Of course, there is the small fact that the ATP has not had anywhere near enough money to fund more than a small proportion of the eligible projects that apply for it. San Jose is one in a very long line of worthy applicants.
“I would like you to take back—not next year, but to our next meeting—to the California Bicycle Coalition, from this cyclist, who pedals what he preaches, how we’re going to make sure we’re fighting for all kids and all residents to achieve these benefits,” Guardino said to Sanchez. “And a deeper understanding about, when a lot of us were doing everything we could for the last two and a half years to make any of these sources of funding available through S.B. 1, why the coalition was still opposed to it.”
Later, CalBike policy director Jeanie Ward Waller tried to clarify. “S.B.1 was a hard one for us,” she said.

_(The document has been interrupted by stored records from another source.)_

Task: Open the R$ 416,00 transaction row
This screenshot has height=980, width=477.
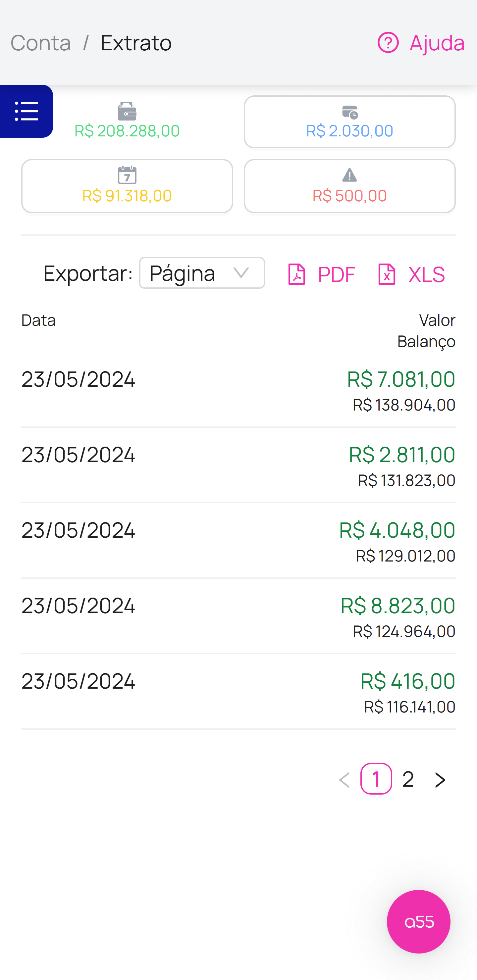Action: tap(238, 692)
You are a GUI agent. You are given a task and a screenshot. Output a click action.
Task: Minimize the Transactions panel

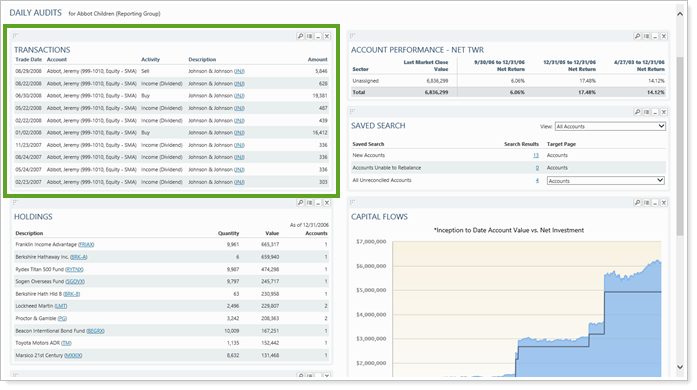(318, 36)
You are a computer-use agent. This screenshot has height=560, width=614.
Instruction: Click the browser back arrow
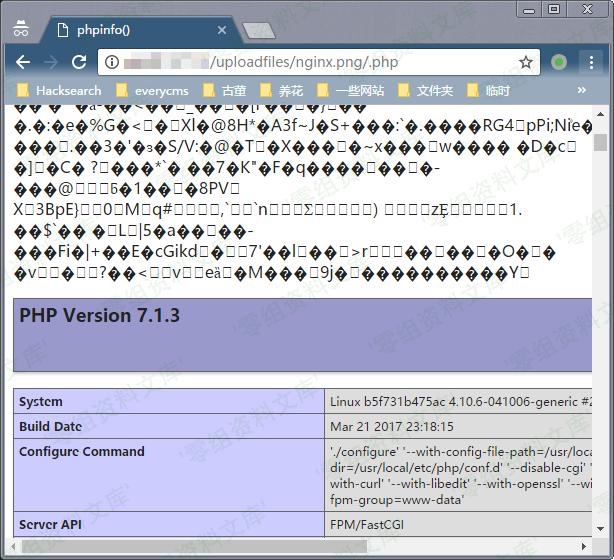point(22,62)
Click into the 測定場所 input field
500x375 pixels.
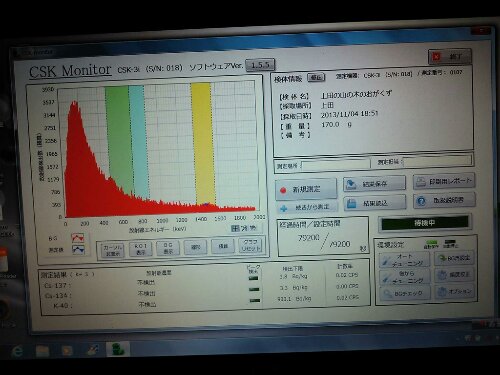point(336,164)
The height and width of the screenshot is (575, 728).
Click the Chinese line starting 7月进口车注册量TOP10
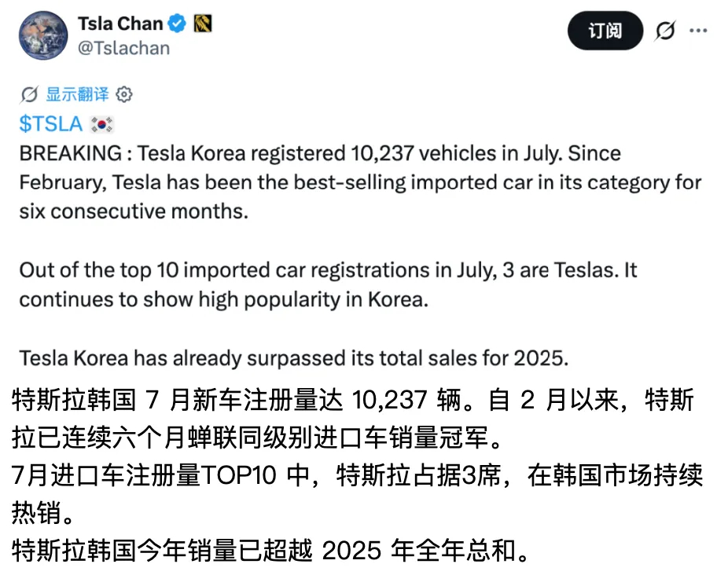pyautogui.click(x=357, y=475)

CalBike’s official position, in the end, was “oppose unless amended,” because the bill included a provision that exempted diesel trucks from some pollution oversight.
“We worked in coalition with a huge number of groups that were trying really hard to get agreement,” said Ward Waller. “I’m sure those of you who work in politics understand how hard it can be when you have a large coalition and you need to come to an agreement. We just couldn’t get there.”

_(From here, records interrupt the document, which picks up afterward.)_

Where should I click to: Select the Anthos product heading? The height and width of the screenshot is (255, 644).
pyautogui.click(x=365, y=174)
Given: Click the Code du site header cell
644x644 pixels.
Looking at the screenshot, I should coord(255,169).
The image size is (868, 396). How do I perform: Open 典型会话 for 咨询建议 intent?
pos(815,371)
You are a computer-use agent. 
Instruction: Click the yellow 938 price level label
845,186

Nevertheless, she said, “We appreciate [the bill’s] funding for active transportation and of course the funding for transit. We want to work with you, and we want to support implementation of S.B. 1’s programs. And we acknowledge that the funding is for all Californians, not just those who supported S.B. 1.”
At that point, Guardino again brought up the question of a bicycle license fee. “Your colleague may have misunderstood,” he said. “He said he would come back to us in a year—I hope he was misspeaking.”
“Our position is that we don’t support it,” said Ward Waller. “But we look forward to having that conversation with you.”
A comment that couldn’t be heard well because Commissioner Dunn’s microphone was turned off brought Ward Waller back to the microphone again. No, she was not referring to S.B. 1. “We are not supporting a repeal of S.B. 1,” said Ward Waller.
By the way, A.B. 179, in its watered-down form, is moving forward. Instead of requiring a minimum number of commissioners to have a working knowledge of the issues of underserved communities, it now merely requires that the governor, in his process of appointing commissioners, “use every effort to ensure that the commission has a diverse membership, . . . taking into consideration. . . socioeconomic background and professional experience, which may include experience working in, or representing, disadvantaged communities.”
Given the current commissioners’ negative, and digressive, reactions to public comments calling for transportation equity and justice, this does not sound like it will be strong enough.